Когда хану доложили об этом и сказали, что его люди уже сидят на лошадях и ожидают приказа о выступлении, – он злобно выругался, вышел из шатра и вскочил на поданного ему коня.
– Пошел вперед!! – не глядя ни на кого, заорал он своим всадникам. Потом, ощерившись, как волк, обернулся к синей юрте, возле которой спокойно стояли рядом Тулюбек-ханум и Карач-мурза, и, потрясая плетью, крикнул:
– А тебе, хатунь, и тебе, мурза, я этого не забуду! И когда Аллах столкнет нас на узкой дороге, не ждите от меня пощады!
В ответ на это Карач-мурза презрительно усмехнулся, а Тулюбек-ханум насмешливо помахала удалявшемуся Айбеку рукой.
Глава 39
Вскоре план овладения столицей великих ханов был выработан Карач-мурзой и Тулюбек-ханум во всех подробностях, а к осени следующего года они уже были готовы к его осуществлению.
Весь минувший год прошел для них в кипучей деятельности, которая развивалась по двум направлениям: прежде всего нужно было собрать достаточную воинскую силу, но не менее важно было найти и купить пособников в самом Сарае-Берке.
Первую задачу взял на себя Карач-мурза. С теми восьмью тысячами, которые не пожелали следовать за ханом Айбеком, в его распоряжении оказалось уже почти три тумена, кроме того, Рагим усиленно и успешно вербовал воинов в окрестностях Сарая. Зимою, вследствие дальности и трудности пути, их прибыло в Карачель не много, но весною и летом они начали являться в таких количествах, что к августу набралось еще полтора тумена. Осенью приток людей ослабел, но не прекратился, и это позволяло надеяться к началу похода довести общую численность войска до пятидесяти тысяч всадников, что Карач-мурза считал вполне достаточным.

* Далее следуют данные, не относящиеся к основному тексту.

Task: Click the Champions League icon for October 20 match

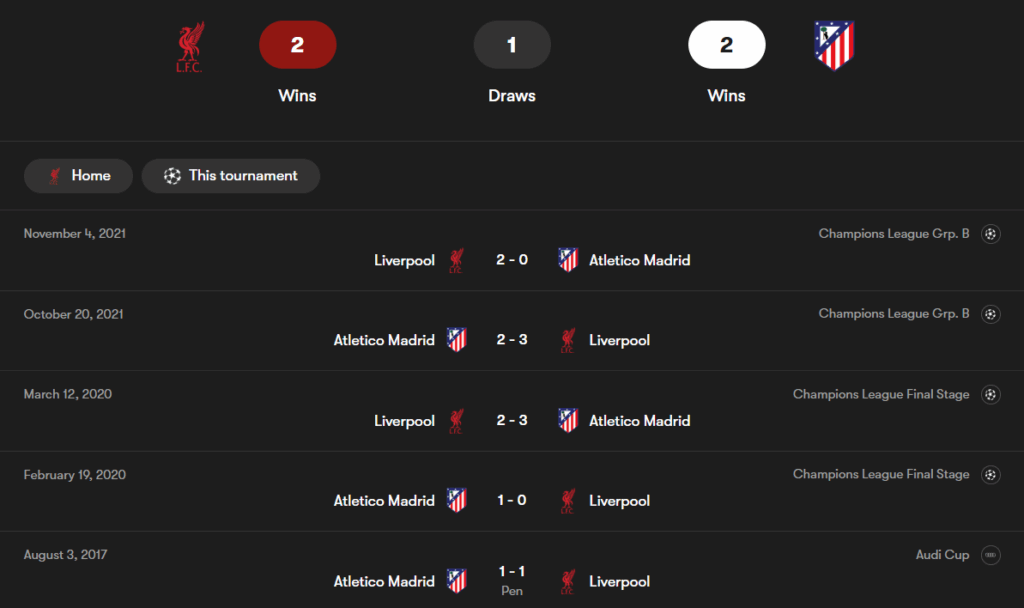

Чтобы все эти приготовления не бросались посторонним в глаза и не поползли слухи о том, что в небольшом Исетском улусе собирается такая крупная орда. Карач-мурза все пять туменов распределил порознь, по отдаленным друг от друга и скрытым в глубине улуса кочевьям, приказав начальникам не жалеть времени и труда на боевую подготовку подчиненных им людей. Часто он и сам неожиданно появлялся то в одним, то в другом тумене, оставался там но несколько дней, присутствуя на скачках и состязаниях воинов в умении владеть оружием, щедро награждал отличившихся и наказывал нерадивых.
Но если можно было держать в тайне количество собранных в улусе войск, то, разумеется, нельзя было скрыть того обстоятельства, что воины сюда стекаются со всех сторон. На этот случаи был распущен слух, что после ссоры с Айбек-ханом, опасаясь его нападения, Карач-мурза увеличивает свои Силы. Это казалось вполне правдоподобным потому, что о происшествиях в Карачеле все знали, да и сам Айбек усиленно пополнял ряды своего поредевшего воинства.
Рагим, все время находившийся в Сарае и присылавший оттуда людей, теперь получил и другое задание: имея в своем распоряжении несколько надежных помощников и связавшись с другими участниками заговора, завербованными на месте – он должен был наблюдать за всем, что делается в столице, и немедленно сообщать в Карачель все важные новости. Под видом отдельных, кочующих в степи татарских семей по всему пути – на расстоянии тридцати – сорока верст друг от друга – были расставлены посты, на которых сменялись лошади и гонцы, ехавшие с новостями. Таким образом, весть, без малейшей задержки летевшая днем и ночью на предельной скорости коня, пробегала более полутора тысяч верст и обычно доставлялась в Карачель на пятый день.